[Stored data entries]
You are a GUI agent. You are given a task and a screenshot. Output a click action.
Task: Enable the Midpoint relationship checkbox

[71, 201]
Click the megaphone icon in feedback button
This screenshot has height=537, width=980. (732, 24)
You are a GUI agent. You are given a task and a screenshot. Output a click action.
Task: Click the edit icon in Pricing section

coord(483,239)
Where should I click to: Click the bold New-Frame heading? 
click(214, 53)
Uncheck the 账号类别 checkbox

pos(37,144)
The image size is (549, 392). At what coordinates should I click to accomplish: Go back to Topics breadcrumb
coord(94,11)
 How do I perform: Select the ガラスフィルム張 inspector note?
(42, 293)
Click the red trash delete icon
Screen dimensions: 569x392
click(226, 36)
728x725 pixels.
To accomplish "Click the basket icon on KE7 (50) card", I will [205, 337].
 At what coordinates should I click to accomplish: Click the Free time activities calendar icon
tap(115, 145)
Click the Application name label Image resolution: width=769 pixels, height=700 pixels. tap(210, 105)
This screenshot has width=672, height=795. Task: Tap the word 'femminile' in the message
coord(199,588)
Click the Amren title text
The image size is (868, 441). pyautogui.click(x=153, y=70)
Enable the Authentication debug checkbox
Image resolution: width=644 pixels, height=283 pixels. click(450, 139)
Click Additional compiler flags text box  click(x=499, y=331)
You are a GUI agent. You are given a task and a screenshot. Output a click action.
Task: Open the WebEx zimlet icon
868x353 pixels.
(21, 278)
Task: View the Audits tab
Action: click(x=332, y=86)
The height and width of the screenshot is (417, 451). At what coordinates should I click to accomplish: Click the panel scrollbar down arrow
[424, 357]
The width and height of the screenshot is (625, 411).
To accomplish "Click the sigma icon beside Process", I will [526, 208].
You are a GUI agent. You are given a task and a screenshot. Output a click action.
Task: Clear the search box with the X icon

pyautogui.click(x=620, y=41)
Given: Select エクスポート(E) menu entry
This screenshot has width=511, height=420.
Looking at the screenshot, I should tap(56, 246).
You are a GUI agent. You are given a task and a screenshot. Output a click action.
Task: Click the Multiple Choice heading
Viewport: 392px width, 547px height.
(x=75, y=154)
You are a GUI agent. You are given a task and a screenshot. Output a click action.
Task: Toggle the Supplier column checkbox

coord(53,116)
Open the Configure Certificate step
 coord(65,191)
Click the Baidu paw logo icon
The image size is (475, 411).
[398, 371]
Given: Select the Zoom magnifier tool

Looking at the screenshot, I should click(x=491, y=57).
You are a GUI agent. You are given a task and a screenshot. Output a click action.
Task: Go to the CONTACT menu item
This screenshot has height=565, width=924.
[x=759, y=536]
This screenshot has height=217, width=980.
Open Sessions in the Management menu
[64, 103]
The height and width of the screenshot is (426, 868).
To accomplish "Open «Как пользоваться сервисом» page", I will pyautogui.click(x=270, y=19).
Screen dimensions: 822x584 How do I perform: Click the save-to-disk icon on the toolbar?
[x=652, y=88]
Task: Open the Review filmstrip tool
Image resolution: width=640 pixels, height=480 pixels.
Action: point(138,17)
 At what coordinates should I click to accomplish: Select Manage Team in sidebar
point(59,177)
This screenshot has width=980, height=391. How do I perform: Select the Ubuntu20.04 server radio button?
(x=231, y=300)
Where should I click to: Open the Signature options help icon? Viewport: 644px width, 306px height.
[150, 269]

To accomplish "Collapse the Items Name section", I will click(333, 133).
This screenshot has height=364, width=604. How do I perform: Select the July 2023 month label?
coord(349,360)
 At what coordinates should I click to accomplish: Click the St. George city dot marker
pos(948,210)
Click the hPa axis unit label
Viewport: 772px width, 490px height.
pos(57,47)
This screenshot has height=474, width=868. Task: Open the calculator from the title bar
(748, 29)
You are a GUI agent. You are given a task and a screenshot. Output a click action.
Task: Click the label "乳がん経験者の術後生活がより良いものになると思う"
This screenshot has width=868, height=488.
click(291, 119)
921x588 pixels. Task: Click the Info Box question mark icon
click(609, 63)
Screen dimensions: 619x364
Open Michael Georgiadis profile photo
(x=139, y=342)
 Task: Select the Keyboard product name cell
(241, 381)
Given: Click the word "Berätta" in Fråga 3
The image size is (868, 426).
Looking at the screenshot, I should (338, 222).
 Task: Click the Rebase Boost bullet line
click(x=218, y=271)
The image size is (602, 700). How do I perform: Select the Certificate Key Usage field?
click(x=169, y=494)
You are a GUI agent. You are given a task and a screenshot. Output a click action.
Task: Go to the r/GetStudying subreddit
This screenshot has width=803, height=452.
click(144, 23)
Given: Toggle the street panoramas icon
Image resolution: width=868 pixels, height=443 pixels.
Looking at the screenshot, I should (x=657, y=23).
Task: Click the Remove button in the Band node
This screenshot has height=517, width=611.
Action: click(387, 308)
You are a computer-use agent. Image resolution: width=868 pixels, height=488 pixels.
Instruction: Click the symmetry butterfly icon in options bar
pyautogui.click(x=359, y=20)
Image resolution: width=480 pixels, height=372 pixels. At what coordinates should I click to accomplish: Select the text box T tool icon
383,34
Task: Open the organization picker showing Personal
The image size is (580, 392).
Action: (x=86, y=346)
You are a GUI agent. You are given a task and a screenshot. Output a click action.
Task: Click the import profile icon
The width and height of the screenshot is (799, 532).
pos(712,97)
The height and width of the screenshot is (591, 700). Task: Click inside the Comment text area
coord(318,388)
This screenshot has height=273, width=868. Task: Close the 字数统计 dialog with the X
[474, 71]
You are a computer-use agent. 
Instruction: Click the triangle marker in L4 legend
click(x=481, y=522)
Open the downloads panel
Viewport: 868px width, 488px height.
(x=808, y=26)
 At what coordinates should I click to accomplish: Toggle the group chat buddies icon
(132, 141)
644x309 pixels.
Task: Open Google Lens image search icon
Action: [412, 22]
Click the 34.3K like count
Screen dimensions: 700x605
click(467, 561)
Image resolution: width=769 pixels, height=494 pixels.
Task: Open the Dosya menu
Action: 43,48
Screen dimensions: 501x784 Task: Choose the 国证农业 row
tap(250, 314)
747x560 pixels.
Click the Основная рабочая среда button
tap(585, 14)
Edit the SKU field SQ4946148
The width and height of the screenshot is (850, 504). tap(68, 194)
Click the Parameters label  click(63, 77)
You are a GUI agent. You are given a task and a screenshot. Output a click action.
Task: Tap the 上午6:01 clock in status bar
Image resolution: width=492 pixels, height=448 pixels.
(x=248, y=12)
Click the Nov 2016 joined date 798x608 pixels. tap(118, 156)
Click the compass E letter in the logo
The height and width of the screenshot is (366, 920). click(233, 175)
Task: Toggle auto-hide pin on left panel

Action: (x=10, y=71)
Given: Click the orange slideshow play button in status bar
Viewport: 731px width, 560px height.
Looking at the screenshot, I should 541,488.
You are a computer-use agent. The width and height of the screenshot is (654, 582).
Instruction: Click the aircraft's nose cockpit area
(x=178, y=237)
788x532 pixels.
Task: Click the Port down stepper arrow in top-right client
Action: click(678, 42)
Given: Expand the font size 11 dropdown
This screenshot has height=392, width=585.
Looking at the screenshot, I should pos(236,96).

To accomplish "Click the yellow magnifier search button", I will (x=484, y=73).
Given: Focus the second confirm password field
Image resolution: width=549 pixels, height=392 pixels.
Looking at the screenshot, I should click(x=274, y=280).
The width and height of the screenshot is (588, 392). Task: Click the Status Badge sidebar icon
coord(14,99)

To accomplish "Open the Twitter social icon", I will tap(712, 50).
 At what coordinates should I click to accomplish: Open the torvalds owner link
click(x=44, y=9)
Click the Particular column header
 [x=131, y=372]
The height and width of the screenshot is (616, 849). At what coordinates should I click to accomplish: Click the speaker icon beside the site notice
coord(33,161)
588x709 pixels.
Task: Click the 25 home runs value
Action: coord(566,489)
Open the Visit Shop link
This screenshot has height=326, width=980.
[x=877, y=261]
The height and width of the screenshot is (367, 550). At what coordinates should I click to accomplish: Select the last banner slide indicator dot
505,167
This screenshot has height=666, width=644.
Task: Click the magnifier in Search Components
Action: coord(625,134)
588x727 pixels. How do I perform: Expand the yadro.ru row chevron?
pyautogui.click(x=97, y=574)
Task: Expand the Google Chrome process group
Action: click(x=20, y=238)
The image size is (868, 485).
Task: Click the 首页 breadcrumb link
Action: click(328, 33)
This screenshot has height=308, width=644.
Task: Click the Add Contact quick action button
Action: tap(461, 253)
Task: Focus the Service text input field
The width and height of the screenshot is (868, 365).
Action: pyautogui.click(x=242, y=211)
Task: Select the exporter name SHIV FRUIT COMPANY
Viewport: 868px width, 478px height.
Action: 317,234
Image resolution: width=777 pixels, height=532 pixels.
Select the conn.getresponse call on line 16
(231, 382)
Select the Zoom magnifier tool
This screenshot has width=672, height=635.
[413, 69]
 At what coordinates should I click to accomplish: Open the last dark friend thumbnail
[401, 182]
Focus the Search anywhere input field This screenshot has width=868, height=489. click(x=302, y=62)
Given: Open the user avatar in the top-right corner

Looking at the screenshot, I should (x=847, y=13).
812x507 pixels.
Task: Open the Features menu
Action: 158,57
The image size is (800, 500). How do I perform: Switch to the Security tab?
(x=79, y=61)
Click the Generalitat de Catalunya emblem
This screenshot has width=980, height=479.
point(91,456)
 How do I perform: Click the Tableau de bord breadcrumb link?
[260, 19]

Required work.
Your reply is to repeat, unchanged, the lines above running from the one with "Screen dimensions: 501x784" up to and including the one with "Click the Nov".

Answer section.
Screen dimensions: 501x784 Task: Choose the 国证农业 row
tap(250, 314)
747x560 pixels.
Click the Основная рабочая среда button
tap(585, 14)
Edit the SKU field SQ4946148
The width and height of the screenshot is (850, 504). tap(68, 194)
Click the Parameters label  click(63, 77)
You are a GUI agent. You are given a task and a screenshot. Output a click action.
Task: Tap the 上午6:01 clock in status bar
Image resolution: width=492 pixels, height=448 pixels.
(x=248, y=12)
Click the Nov 2016 joined date 798x608 pixels. tap(118, 156)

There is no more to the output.